[Items from a dataset]
**********

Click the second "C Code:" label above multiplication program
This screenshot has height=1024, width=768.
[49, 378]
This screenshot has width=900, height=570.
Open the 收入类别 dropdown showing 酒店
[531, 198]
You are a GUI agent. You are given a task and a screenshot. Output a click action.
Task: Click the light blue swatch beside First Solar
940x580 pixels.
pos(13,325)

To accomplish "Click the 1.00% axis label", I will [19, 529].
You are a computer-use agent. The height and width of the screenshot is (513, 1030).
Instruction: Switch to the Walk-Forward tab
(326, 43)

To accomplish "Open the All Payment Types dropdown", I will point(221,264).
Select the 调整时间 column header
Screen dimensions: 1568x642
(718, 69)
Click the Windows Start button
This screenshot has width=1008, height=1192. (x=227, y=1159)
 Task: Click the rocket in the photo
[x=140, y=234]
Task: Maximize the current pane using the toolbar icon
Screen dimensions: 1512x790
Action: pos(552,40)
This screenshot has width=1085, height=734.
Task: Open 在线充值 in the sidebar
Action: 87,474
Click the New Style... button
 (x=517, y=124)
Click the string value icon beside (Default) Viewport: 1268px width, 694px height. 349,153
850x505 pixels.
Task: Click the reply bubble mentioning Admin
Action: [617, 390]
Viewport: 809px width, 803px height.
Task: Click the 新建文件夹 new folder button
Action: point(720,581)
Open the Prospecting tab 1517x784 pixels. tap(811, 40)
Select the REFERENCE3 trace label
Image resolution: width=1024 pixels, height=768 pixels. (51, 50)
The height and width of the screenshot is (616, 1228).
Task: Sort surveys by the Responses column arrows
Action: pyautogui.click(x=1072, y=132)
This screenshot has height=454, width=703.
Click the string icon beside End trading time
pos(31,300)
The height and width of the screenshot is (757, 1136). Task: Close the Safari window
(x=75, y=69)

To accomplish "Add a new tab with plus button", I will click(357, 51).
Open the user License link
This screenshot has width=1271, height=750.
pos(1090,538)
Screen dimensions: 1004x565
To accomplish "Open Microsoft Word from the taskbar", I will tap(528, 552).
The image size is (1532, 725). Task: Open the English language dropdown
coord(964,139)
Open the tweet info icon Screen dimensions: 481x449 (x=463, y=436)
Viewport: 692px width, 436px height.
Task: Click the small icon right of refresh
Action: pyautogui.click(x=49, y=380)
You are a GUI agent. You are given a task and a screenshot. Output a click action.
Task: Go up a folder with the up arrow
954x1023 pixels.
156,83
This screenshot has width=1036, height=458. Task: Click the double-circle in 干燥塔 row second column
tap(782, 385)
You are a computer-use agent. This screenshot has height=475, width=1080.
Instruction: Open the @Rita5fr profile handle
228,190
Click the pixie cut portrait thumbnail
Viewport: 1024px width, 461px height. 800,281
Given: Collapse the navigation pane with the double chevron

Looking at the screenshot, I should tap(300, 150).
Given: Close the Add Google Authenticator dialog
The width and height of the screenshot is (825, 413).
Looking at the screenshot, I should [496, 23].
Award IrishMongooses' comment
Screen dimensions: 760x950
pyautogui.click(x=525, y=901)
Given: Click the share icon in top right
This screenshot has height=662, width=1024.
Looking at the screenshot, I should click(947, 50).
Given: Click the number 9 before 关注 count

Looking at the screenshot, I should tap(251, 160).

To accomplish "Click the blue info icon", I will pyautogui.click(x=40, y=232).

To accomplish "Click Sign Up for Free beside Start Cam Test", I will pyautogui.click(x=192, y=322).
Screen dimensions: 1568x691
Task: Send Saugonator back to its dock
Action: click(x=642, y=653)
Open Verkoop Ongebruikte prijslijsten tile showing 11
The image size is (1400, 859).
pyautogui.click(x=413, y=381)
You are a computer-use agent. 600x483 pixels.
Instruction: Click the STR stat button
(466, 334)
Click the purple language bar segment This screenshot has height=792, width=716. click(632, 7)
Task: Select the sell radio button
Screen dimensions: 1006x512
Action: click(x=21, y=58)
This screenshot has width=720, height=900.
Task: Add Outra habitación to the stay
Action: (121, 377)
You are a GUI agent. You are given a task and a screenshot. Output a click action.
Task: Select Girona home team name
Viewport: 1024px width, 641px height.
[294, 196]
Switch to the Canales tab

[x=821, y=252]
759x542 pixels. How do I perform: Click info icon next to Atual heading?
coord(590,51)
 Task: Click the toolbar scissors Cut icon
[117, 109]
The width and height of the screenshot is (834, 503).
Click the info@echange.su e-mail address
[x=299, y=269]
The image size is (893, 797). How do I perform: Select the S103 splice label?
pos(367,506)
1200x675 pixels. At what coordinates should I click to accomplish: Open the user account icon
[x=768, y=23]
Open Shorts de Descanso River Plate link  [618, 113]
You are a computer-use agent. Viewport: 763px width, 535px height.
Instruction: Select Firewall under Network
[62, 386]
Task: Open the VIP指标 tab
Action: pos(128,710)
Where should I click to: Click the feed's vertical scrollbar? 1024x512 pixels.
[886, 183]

**********

Directions:
Retype only this portion of the data above: the line containing "You are a computer-use agent. The", the line containing "Task: Maximize the", and all lines between them, exactly.

Task result:
You are a computer-use agent. The height and width of the screenshot is (513, 1030).
Instruction: Switch to the Walk-Forward tab
(326, 43)

To accomplish "Open the All Payment Types dropdown", I will point(221,264).
Select the 调整时间 column header
Screen dimensions: 1568x642
(718, 69)
Click the Windows Start button
This screenshot has width=1008, height=1192. (x=227, y=1159)
 Task: Click the rocket in the photo
[x=140, y=234]
Task: Maximize the current pane using the toolbar icon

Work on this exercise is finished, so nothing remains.